What angers villagers is that the pollution is there for anyone to see. Le Thi Nung doesn’t need a scientist in a lab coat to tell her that the river is full of poison. Her village in Dong Nai’s district of Long Thanh once depended upon fishing and small farms. “After Vedan opened, the pollution killed all the fish so I had nothing to feed my seven children,” she complains, adding that the factory brought few of the promised benefits, only cancers and stomach ailments. With no other options, Nung’s 19-year-old daughter married a Taiwanese man twice her age. The family now lives on the $100-$200 she sends home every month.
Environmental degradation is beginning to threaten some of the economic gains Vietnam has made. Once lucrative shrimp farms are dying, and the country’s efforts to market itself as a tourist destination are undermined by images of poisoned rivers. And while it is doubtful that the Thi Vai river’s chemical stew could actually eat through a steel hull, the threat that ships would not stop at the Go Dau port, delivered a clear message about the potential economic impact of pollution.

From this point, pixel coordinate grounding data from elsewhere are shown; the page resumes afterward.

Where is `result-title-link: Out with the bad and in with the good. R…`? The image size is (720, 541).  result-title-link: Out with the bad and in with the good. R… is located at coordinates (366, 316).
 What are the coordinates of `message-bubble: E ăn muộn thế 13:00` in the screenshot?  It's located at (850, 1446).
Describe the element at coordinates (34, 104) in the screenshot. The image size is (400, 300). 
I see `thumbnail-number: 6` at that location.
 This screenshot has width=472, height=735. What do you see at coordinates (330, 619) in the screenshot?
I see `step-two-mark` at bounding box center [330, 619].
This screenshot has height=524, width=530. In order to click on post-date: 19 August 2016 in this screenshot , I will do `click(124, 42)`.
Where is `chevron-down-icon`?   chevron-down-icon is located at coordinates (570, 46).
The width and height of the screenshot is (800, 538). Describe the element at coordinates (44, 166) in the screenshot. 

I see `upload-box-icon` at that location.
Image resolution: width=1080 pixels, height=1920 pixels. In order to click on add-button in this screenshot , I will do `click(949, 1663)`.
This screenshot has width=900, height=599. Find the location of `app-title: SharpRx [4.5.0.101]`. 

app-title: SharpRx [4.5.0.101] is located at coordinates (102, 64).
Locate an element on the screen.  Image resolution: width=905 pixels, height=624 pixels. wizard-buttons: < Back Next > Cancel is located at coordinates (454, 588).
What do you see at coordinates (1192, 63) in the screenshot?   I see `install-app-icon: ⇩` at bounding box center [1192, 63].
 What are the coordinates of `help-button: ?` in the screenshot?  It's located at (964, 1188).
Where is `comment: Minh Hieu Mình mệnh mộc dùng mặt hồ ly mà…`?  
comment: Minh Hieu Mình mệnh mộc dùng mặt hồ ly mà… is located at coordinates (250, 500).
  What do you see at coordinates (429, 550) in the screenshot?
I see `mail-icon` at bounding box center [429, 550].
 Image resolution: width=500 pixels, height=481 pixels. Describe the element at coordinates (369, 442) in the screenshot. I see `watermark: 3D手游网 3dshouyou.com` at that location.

On Tuesday, October 14, Prime Minister Nguyen Tan Dung ordered the government to get tough on polluters. It fined Vedan $16,000 and ordered to the company to pay $7.6M in environmental back dues it owes. These are fees the company was supposed to pay in order to pollute. They had not paid these fees in several years and so criminal charges could still be filed. This should send out a clear message to all manufacturers, says Natural Resources and Environment Minister Pham Khoi Nguyen.
But the Prime Minister’s call for tougher enforcement also cautioned local authorities to balance environmental protection with development to ensure growth is sustainable. In a press conference after the charges against Vedan were made public, Nguyen, the Natural Resources and Environment Minister, conceded he was under a lot of pressure. “Many local officials have called me to say that we have to lower standards on the environment,” the Natural Resources and Environment Minister said, “otherwise they can’t attract foreign investors.”
Meanwhile, Vedan is still making condiments for Vietnam’s dinner tables. Despite the tough talk, it does not appear that the government is going to shut them down.